Someone asked me recently what I thought I would be doing as a forty-something. Interesting question and, to be honest, the answer is probably that I didn't have any idea. Well, that's not quite the truth. I did hope that I would be married and have children, but beyond that I must admit that I really hadn't developed a roadmap.
I attended a university that has an excellent medical school. The freshman joke was that you didn't ask someone what their major was, instead the question was, "Are you pre-med?" I used to answer that question with the cocky confidence of a college student. No, I was not pre-med, I was an English Literature major—wait it gets better—with a minor in the Humanities and Chinese language. Come back and talk with me after you've attempted Organic Chemistry, I would think to myself because I did not then have the confidence to say it out loud, and we will see what your major is NOW.
I also became accustomed to answering the inevitable question, "What are you going to do with that?" And my reply was always, "Anything I want." I did and still do believe that critical thinking skills and writing ability are important, no matter what career is chosen, but what could possibly have prepared me for this path my life has taken?
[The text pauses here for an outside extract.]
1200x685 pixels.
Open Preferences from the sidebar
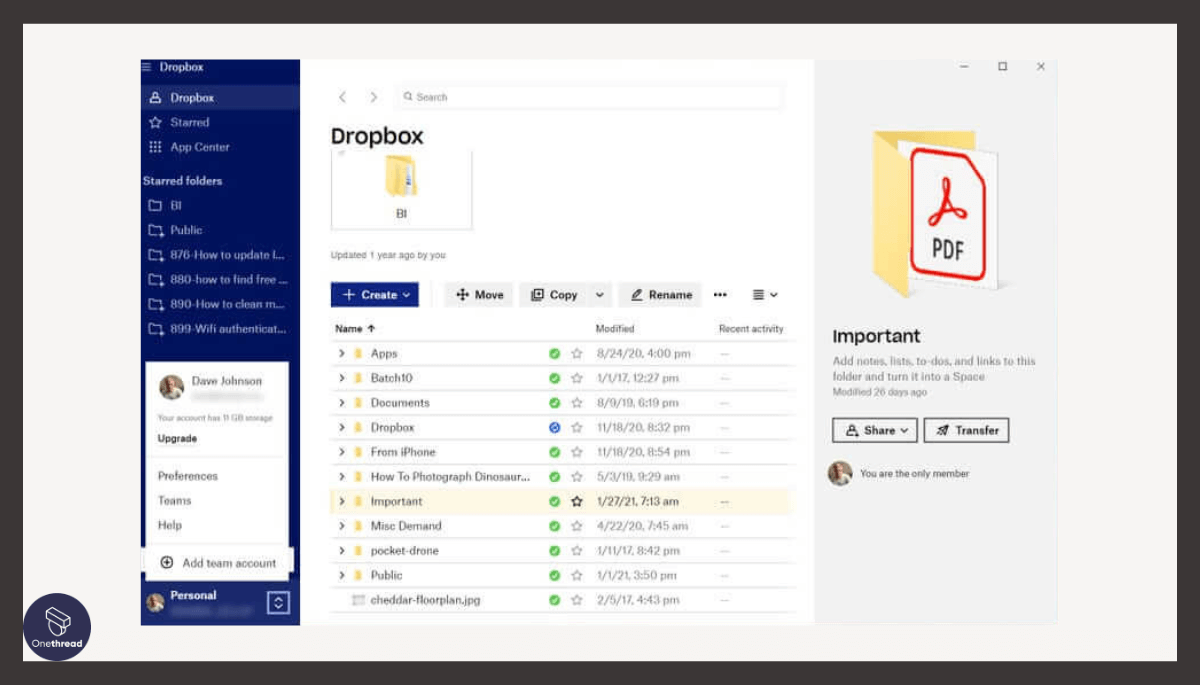(186, 476)
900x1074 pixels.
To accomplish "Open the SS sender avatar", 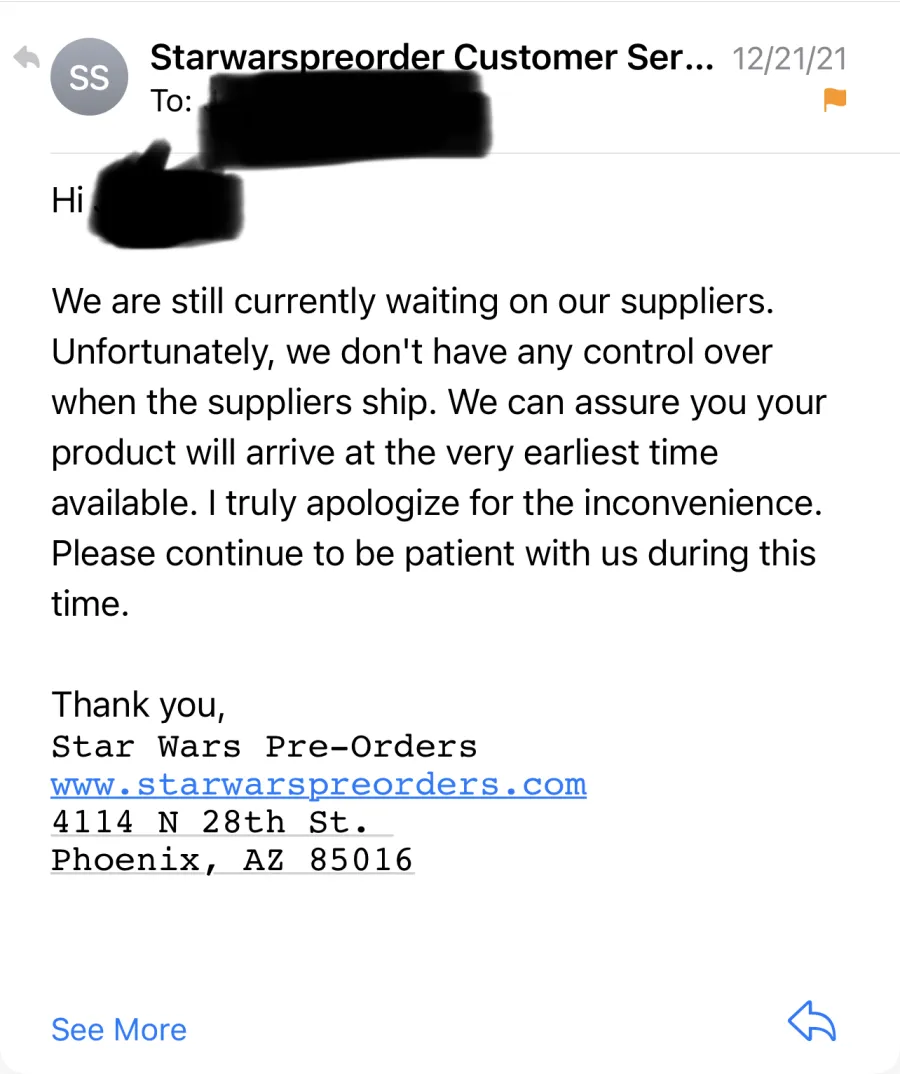I will pyautogui.click(x=89, y=77).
My Chinese professor once gave some important advice about life. "Just do SOMETHING," he told me, not wanting me to be complacent. Good advice that I think Nike later may have streamlined into the "Just Do It" ad campaign. I have tried to take that advice to heart, but is there a college degree that could have prepared me for the day David was diagnosed with autism? Is there anything that can prepare a parent for that day? (Rhetorical questions, people, the answer to which is NO.)
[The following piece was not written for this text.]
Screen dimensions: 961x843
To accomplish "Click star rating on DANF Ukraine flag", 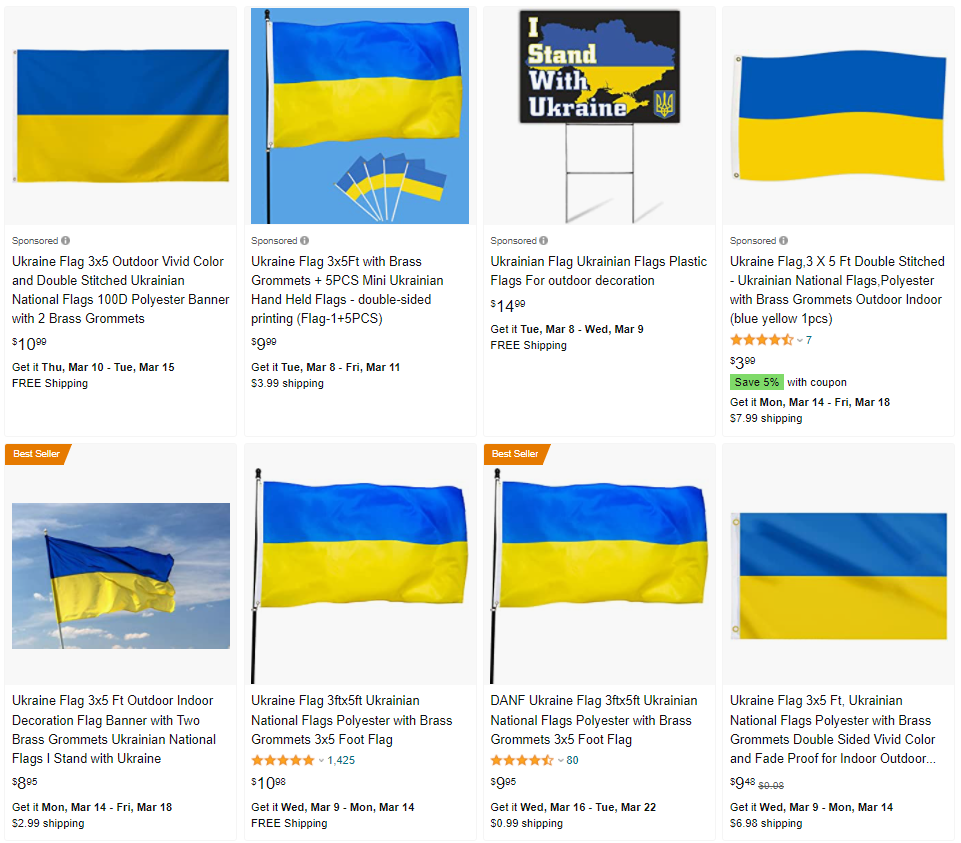I will coord(522,760).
And as for my great expectations for my life--did I think that I might be a writer? Yes. Did I expect to be writing about the challenges, but also the surprising rewards of raising a special needs child? No. Did I think that life would be perfect? Maybe, but I have certainly realized that almost everyone has challenges to overcome. Do I still have great expectations? The answer, for David, for our older son, Andrew, and for our family as a whole, a definite YES.